既往研究表明,miRNA異常表達參與包括血液惡性腫瘤在內的多種癌癥發生發展過程。已有大量研究表明,miR-29b可作為腫瘤抑制因子參與多種腫瘤細胞的增殖、凋亡及耐藥性等生物學過程,同時在機體的適應性免疫應答反應中也具有重要作用,有望成為癌癥的新型診斷標志物和治療靶點[10]。據報道,miR-29b在子宮頸癌細胞中通過直接調控磷酸酶和張力蛋白同源物抑制腫瘤細胞的增殖并減少遷移和侵襲,同時還通過調控Bax和Bcl-2來增強子宮內膜癌細胞對順鉑的敏感性并增強順鉑誘導的細胞凋亡[11]。miR-29b的表達在膠質瘤組織和細胞中下調[12],可通過直接靶向抑制信號轉導和轉錄激活因子3抑制膠質瘤細胞生長,促進其凋亡,同時增強膠質瘤細胞對替莫唑胺的敏感性[12]。此外,miR-29b已被證實在AML及慢性淋巴細胞白血病中下調,且其表達水平的降低與AML進展相關,過表達miR-29b可增強AML細胞凋亡[13,14]。本研究首先通過對不同AML細胞系對DNR耐藥性的研究發現,不同AML細胞系對DNR的敏感性不同;同時通過檢測不同AML細胞系中的miR-29b表達發現,對DNR耐藥性高的細胞系顯示出較低的miR-29b表達,表明miR-29b表達與AML細胞中DNR耐藥性呈現負相關,暗示了miR-29b過表達可作為提高AML對DNR敏感性的證據,因此推測,高表達miR-29b可以降低AML細胞中的DNR耐藥性。為進一步證實AML細胞中miR-29b表達和DNR耐藥性的關聯,我們通過用miR-29b模擬物來過表達miR-29b,結果顯示,miR-29b過表達可降低AML細胞的增殖能力,增強細胞的凋亡能力,這些結果表明,miR-29b表達的上調可以恢復AML細胞對DNR的敏感性,降低DNR耐藥性。

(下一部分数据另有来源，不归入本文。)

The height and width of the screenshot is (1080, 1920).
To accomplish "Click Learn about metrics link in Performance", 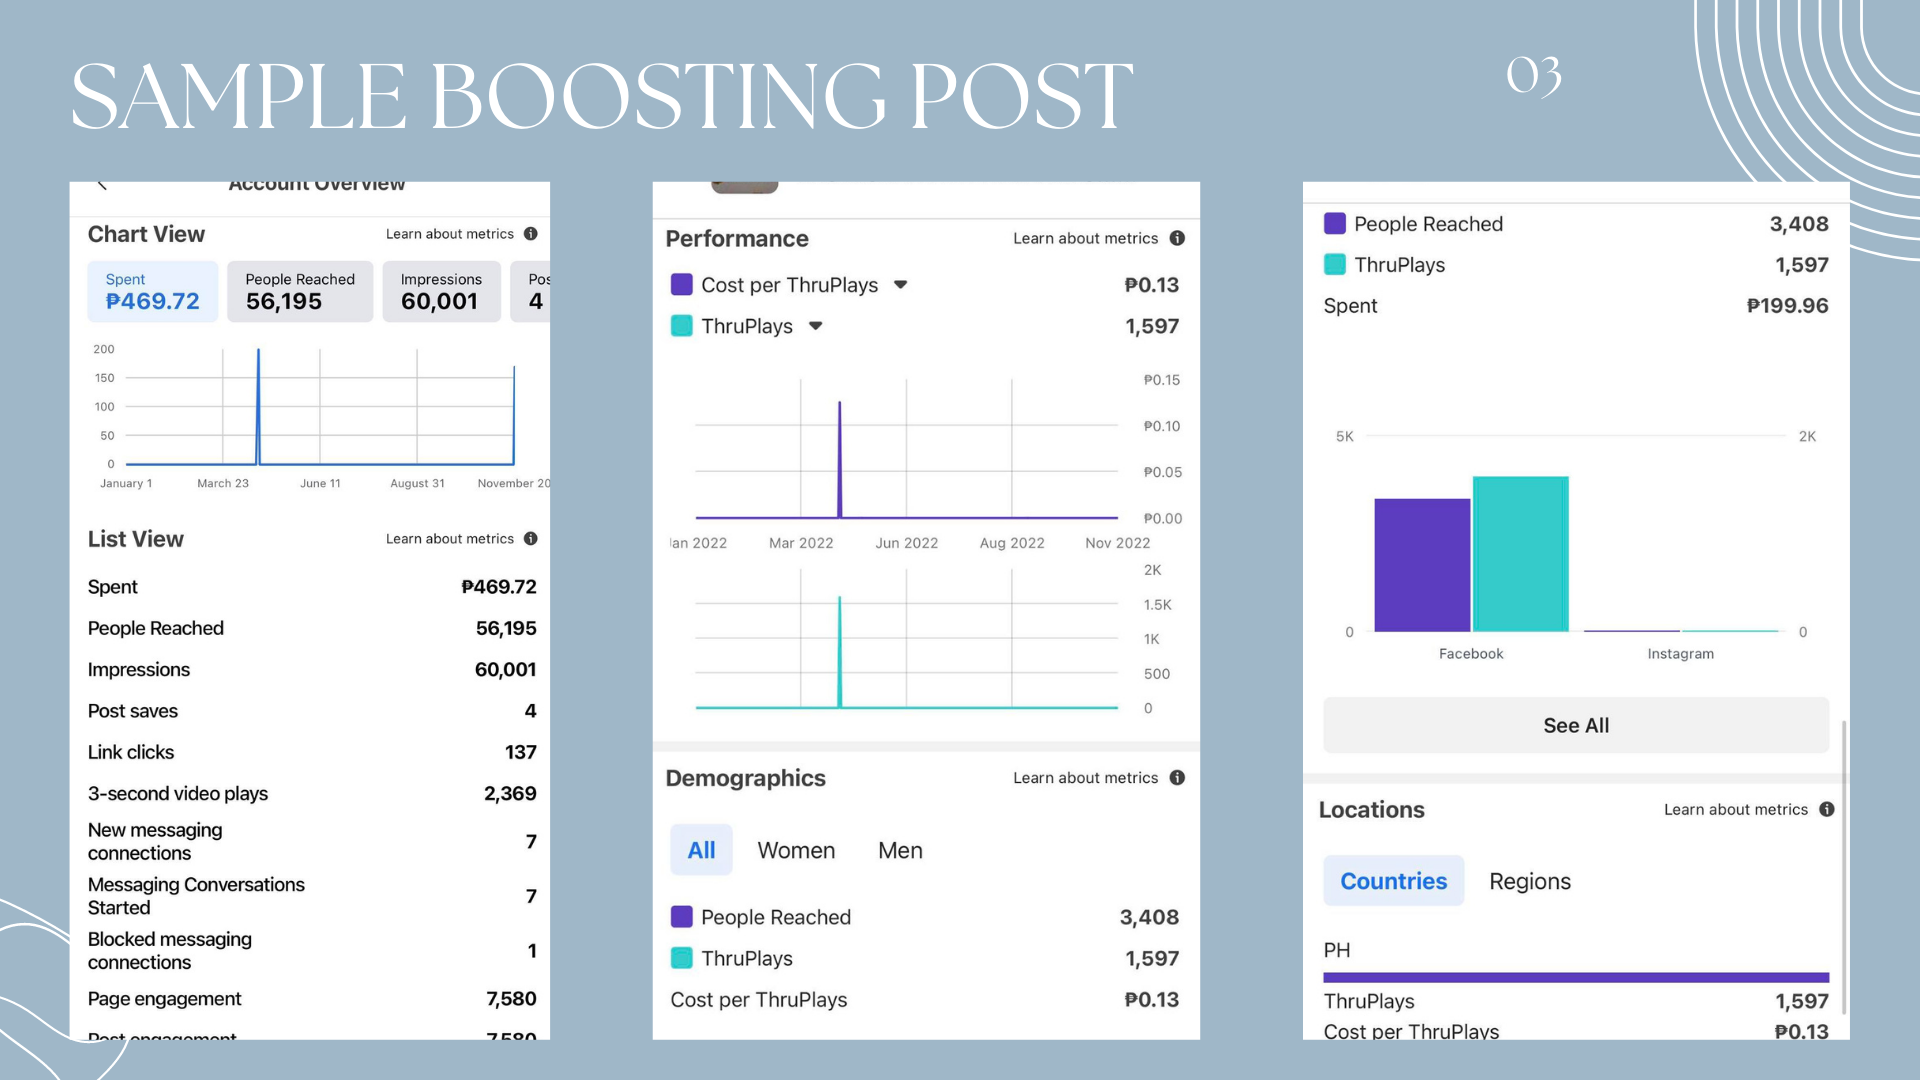I will click(x=1085, y=239).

雖然上調miR-29b可以部分緩解AML細胞中的DNR抗性,但此種現象的分子機制還未可知。本研究使用生物信息學方法來預測miR-29b的潛在靶標,結果顯示,FZD6含有miR-29b的靶標結合位點,為進一步確認二者的關系,通過雙熒光素酶報告基因檢測、qRT-PCR及Western blot檢測證明,FZD6確為AML細胞中miR-29b的直接靶標基因。FZD6屬于卷曲家族,已被證明在癌細胞增殖、凋亡中具有重要的作用。如:非編碼RNA可通過靶向調控FZD6激活Wnt/β-catenin信號通路,從而參與調控膀胱癌、結直腸癌等癌癥惡性生物學行為[15,16]。且有研究表明,FZD6可觸發激活Wnt信號參與調控T細胞急性淋巴細胞白血病和AML發病機制,可作為治療的潛在靶點等[7, 17]。此外,已有研究證實,miR-29b可通過靶向下調FZD6表達來抑制成纖維細胞增殖、遷移和分化[18]。然而,FZD6在AML耐藥機制中的作用以及miR-29b和FZD6在AML中的關系尚不清楚。本研究證明了在過表達miR-29b的AML細胞中上調FZD6表達,可顯著降低AML細胞對DNR的敏感性,增強細胞增殖能力,抑制細胞凋亡能力,說明上調FZD6可逆轉miR-29b對AML細胞耐藥性的影響。

綜上,miR-29b過表達可降低AML細胞對DNR的耐藥性,此過程是通過負靶向調控FZD6實現的。總的來說,本研究提出并初步驗證了miR-29b通過直接靶向FZD的3′-UTR區域來提高AML對DNR的敏感性,其在AML細胞中的耐藥性關系,有助于理解AML治療中涉及的潛在機制。然而,仍需更多的研究來確定miR-29b是否可以用于AML臨床治療。